▶ Instructions for the task
The records below are to be reproduced exactly, with the pictures left out.

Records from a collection
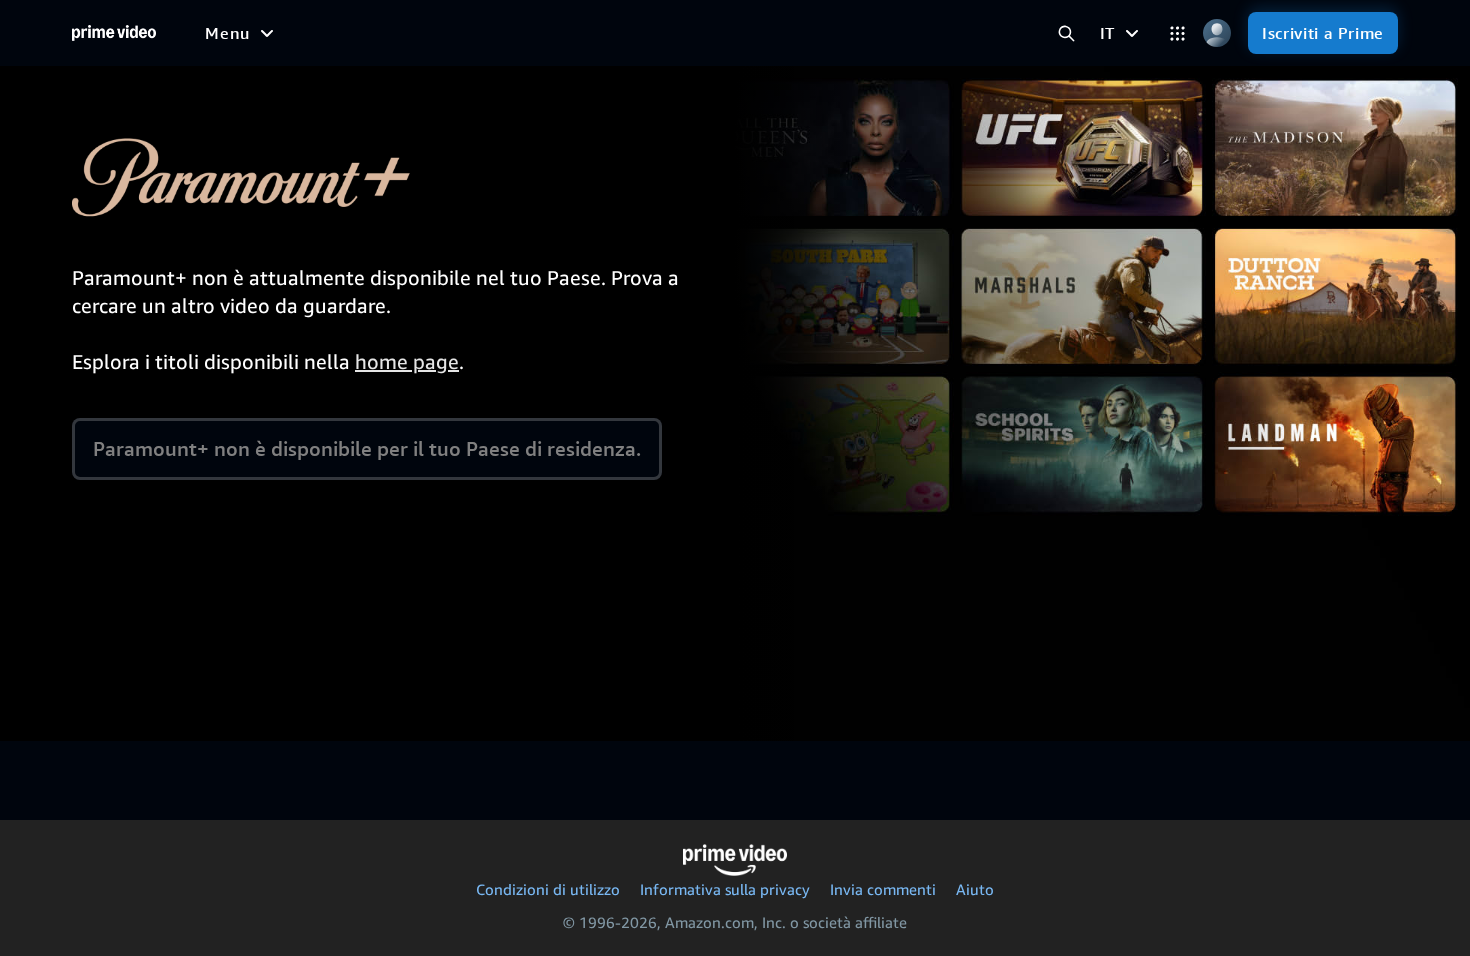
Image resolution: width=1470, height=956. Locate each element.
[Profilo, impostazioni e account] (1216, 33)
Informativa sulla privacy (725, 889)
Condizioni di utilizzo (548, 889)
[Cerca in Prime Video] (1066, 33)
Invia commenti (883, 889)
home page (407, 361)
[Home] (114, 33)
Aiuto (975, 889)
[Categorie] (1177, 33)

▶ Problem solution
Image resolution: width=1470, height=956. Locate each element.
[Profilo, impostazioni e account] (1216, 33)
Informativa sulla privacy (725, 889)
Condizioni di utilizzo (548, 889)
[Cerca in Prime Video] (1066, 33)
Invia commenti (883, 889)
home page (407, 361)
[Home] (114, 33)
Aiuto (975, 889)
[Categorie] (1177, 33)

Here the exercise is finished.